After a lapse, heard about the classic being launched in India. Went straight to the dealer to Inquire. Took a TR of a CL350 and booked it there and then.
After few days and tempted by the fellow members on here, took a TR of 500 and changed by booking to 500.
A big thanks to ; for changing my mind. Otherwise I would have regretted my decision later.
Nicely put together and well composed. Retro looks and new technology fused together. Very well executed design. Muted thump helps your ears at three figure speeds. Paint work does leaves a lot to be desired.
After riding a CL500 you don’t want to ride any other Bullet, leave alone any other fuel starving bikes. Put the key in, you hear the fuel pump prime for 4 seconds. Red light goes off, you crank and the beast comes to life.
CL500 is a Indian version of a mid-range revving thumper. Always starts at first crank. Takes about a minute or two before the Decompression stops lifting the valve after 700RPM when the engine warms up and crosses the threshold. Idle is set to 1000-1050RPM. Idles beautifully with a bit of noise from tappets.
This engine wants to be abused. I find it hard to ride under 60Km/hr. The torque is lovely jubly and very addictive. But don’t expect rocket like propulsion.
Please for love of God, do not expect UCE engine to perform in terms of quietness and the ability to lug at slow speeds. You need a helmet at all times to get away from the chitter chatter going on in the engine to enjoy the ride although with a upswept, things get better.

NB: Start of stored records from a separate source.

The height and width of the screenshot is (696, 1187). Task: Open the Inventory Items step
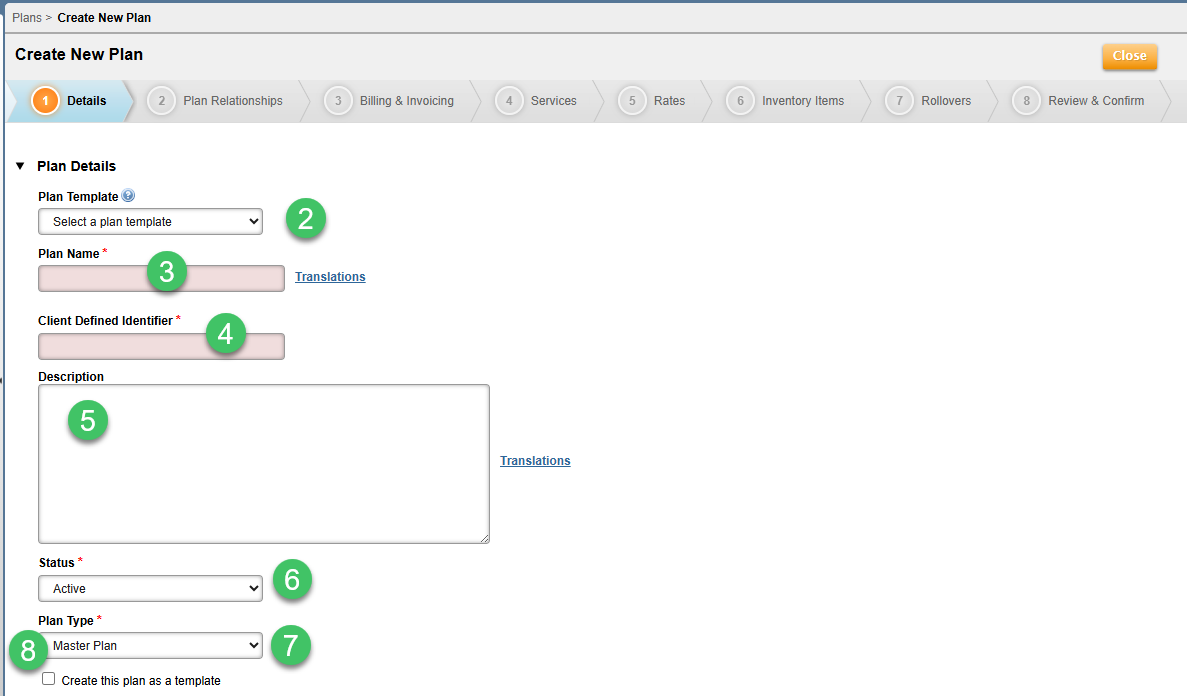click(801, 100)
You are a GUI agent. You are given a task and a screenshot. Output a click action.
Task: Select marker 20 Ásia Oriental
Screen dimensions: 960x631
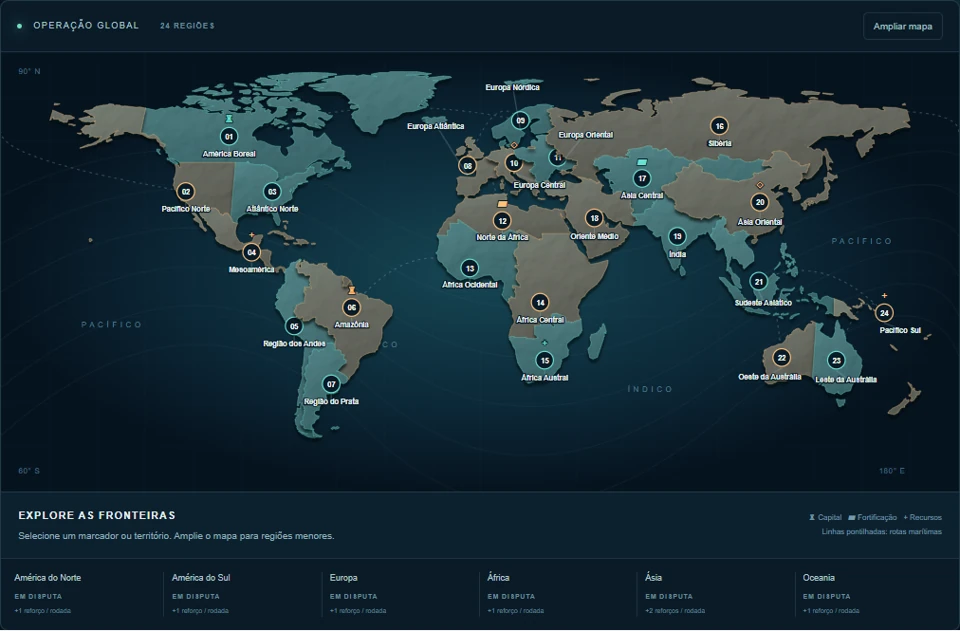pyautogui.click(x=760, y=202)
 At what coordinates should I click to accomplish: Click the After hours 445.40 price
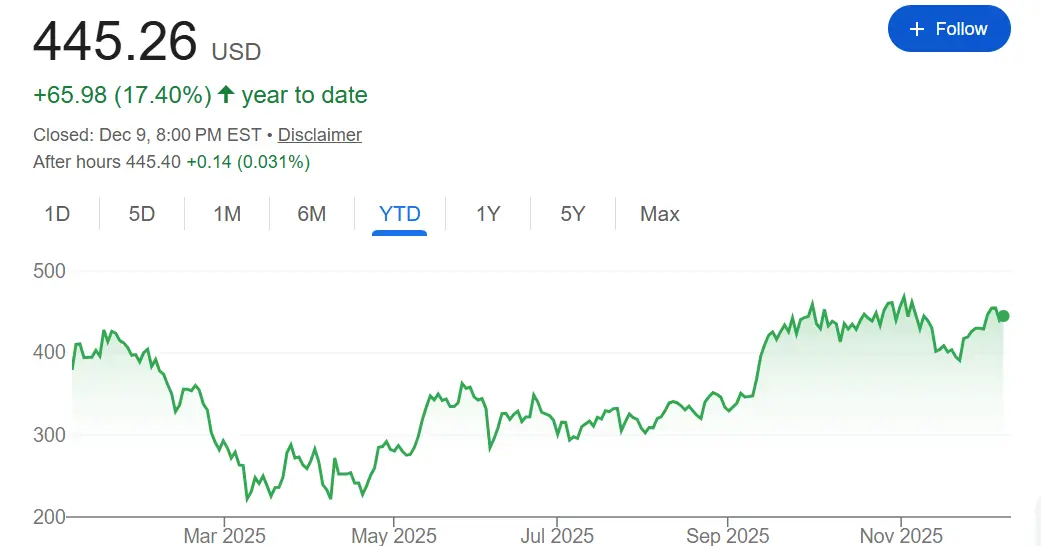click(x=153, y=161)

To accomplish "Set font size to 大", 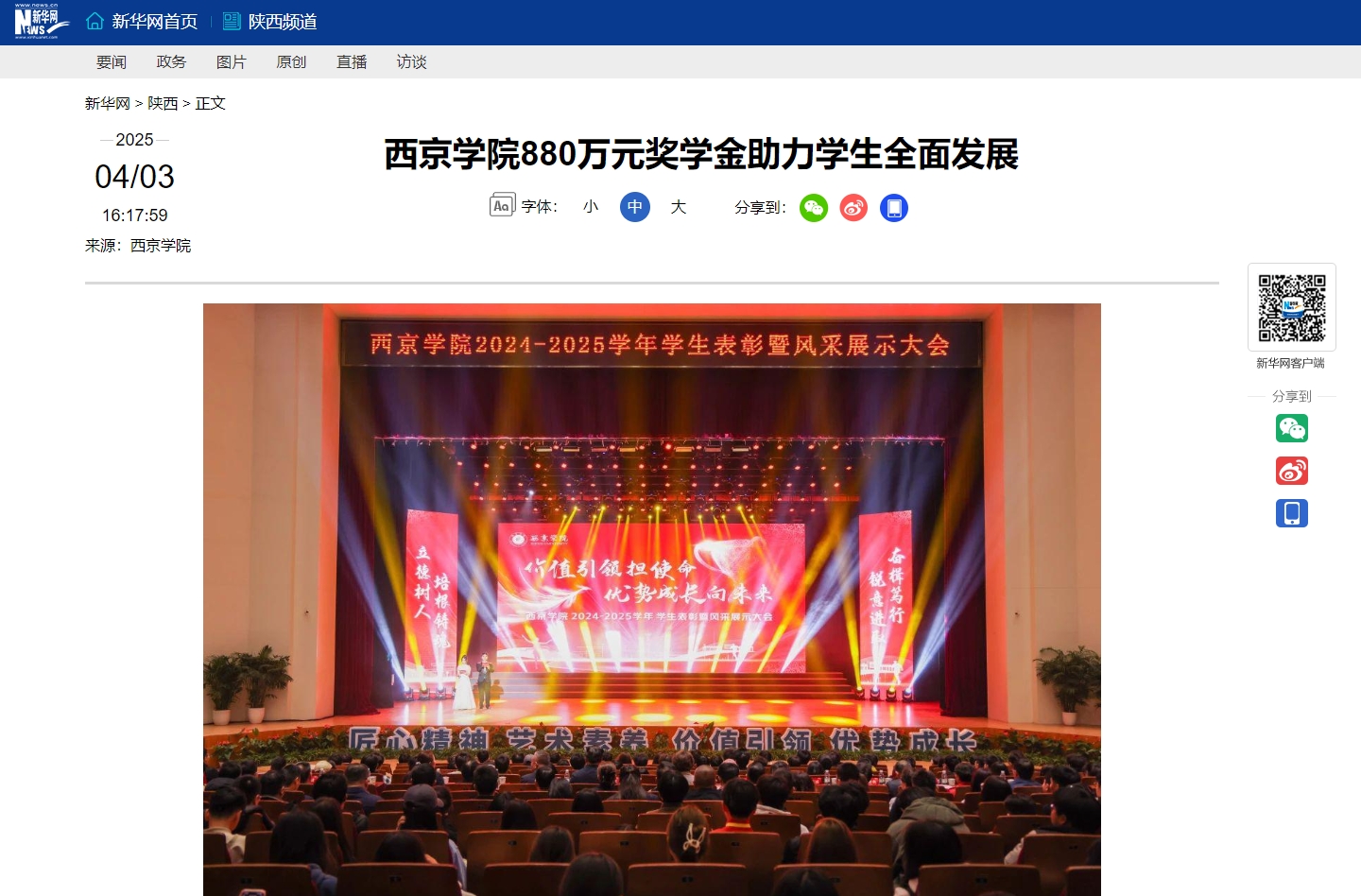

When I see a open road, my heart jumps a bit and I go for a muted gallop. With my inexpensive Ninja helmet half open and me smiling like a kid with increasing air pressure generated by the wind reminding me of reaching 100 as it tries to lift off my face. I stop and transform my helmet back into one piece to go past 100 and settle at a cruising speed of 110.
On this bull it’s not how fast you reach 100 but the way it takes you there. The best part is how she pulls from 80-120 with some juice left, all you need is a straight and empty road. She can do 100 all day long.
You feel all the 27.2 horses galloping in a sync. On a std bullet, you would be rattling your tail off or perhaps churning milk into butter at 100+. Praying at the same time for early radar warning of any movable approaching hazard in your way.
I have faced no overheating or a missed beat so far.
For lads who might be keen to know the KM/L figures;
During initial 500km+ I got 28km/L
Settled down to 32km/L+ after 2000km
Since it got cold out here, plugs turning out black. RE is unable to sort out if its running rich or else. Consumption has come down to 22Km/L.
The engine requires nothing off you except oil change at 500km which I highly recommend, then at 6000km.
I had a issue of oil leak from the kick shaft which on second attempt after replacing the oil seal and plate, vanished. Not a drop of oil from anywhere since then.
There is some issue with the plugs turning out black which the RE is working on it. Its happening only up North as far as I know according to RE. Due to the cold weather and plugs meant for warmer climate.
They will be replacing the plugs soon and I got mine. Upon changing, it turns out that plugs are not at fault but something else. Mystery continues while RE has failed to address the problem so far.
In short, engine is a gem. Fitted with a Keihin EFI system and a DENSO (made in Japan) electric starter, CL350 has a Indian made ES. EFI system is same as on exported models except the absence of Lamda sensor due to cost reasons as it needs a expensive CAT.
A cute little fuel pump resides under the left bank on the fuel tank, maintaining 295 Kpa all day long.
With a upgraded ECU and possibility of a bigger piston this bull has some potential in tuning.
Notchy at first with lot of false neutral but things improve drastically after first service. By now I have mastered in finding neutral between every gear on demand. I find the gear ratio’s to be quite tuned with the engine.
But there is excessive play in the gear lever to my liking. With 7 plate heavy duty clutch plates, things can hardly go wrong.
Although advisable in the morning to depress the clutch lever and hold it while turning the kick twice until it disengages with movement of the piston. It’s to avoid any jerks you might face after shifting into first gear.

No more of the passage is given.